Monaco - Justin Gatlin stormed to the fastest 200m of the year at the Monaco Diamond League meeting on Friday as the American recorded the eighth fastest time ever in the distance.

The 32-year-old won in a time of 19.68sec, just two weeks after he clocked a season-leading 9.80sec in the 100m at Lausanne. Only six men have run faster in the blue riband event.

Gatlin was the 2004 Olympic gold medallist in the 100m and 200m world champion in 2005 before he served a four-year doping ban.

But in the injury-enforced absence of world record holder Usain Bolt this season, the American veteran has seized his opportunity to dominate global sprinting in 2014.

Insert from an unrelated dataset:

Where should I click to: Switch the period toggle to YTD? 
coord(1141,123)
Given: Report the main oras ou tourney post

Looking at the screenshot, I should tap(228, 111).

Gatlin finished ahead of Jamaica's Nickel Ashmeade (19.99sec) and Christophe Lemaitre of France (20.08).

Friday's performance was the eighth fastest of all time although Bolt remains the king of the sport with his world record 19.19sec.

America's Tyson Gay, who only returned to action recently after a doping ban, was fourth.

"I started like it was a 100m race and I continued to push off the bend. I am surprised because it was my first time under 20 seconds," said Gatlin.

In perfect conditions in Monaco, there were a host of other season bests.

In the men's 800m, Botswana's Nijel Amos, the Olympic silver medallist, won in 1min 42.45sec, improving the previous best mark of the year of Kenya's Asbel Kiprop by over a second.

Olympic champion and world-record holder David Rudisha, who won last time out in the Glasgow Diamond League meet, was fifth despite leading early on.

Kenya's Silas Kiplagat took victory in the 1500m, winning in 3min 27.64sec, the fourth quickest in history, although Hicham El Guerrouj's world record of 3min 26.00sec, set 16 years ago, remained safely intact.

Kiprop, who had been expected to attack the Moroccan's long-standing record, was second Friday in 3:28.45 with Ronald Kwemoi, another Kenyan, in third in 3:28.81.

France's Pascal Martinot-Lagarde won his fourth 110m hurdles of the year in 12.95sec but Olympic champion and world record holder Aries Merritt of the United States was only seventh in 13.47.

In the men's 400m, world champion Lashawn Merritt won in 44.30sec.

Tori Bowie of the United States set the world's best women's 100m time of 10.80sec, finishing ahead of Jamaica's Veronica Campbell-Brown (10.96sec) and Ivory Coast's Murielle Ahoure (10.97).

Olympic champion Alysson Felix was down in fifth while 100m world and Olympic champion Shelly-Ann Fraser-Pryce was a poor sixth place finisher.

Colombia's Caterine Ibarguen recorded a season best in the women's triple jump with 15.31m.

The world champion and Olympic silver medallist succeded with her sixth and final attempt improving her personal best of 14.99m.

It was the fifth best performance of all time in the event.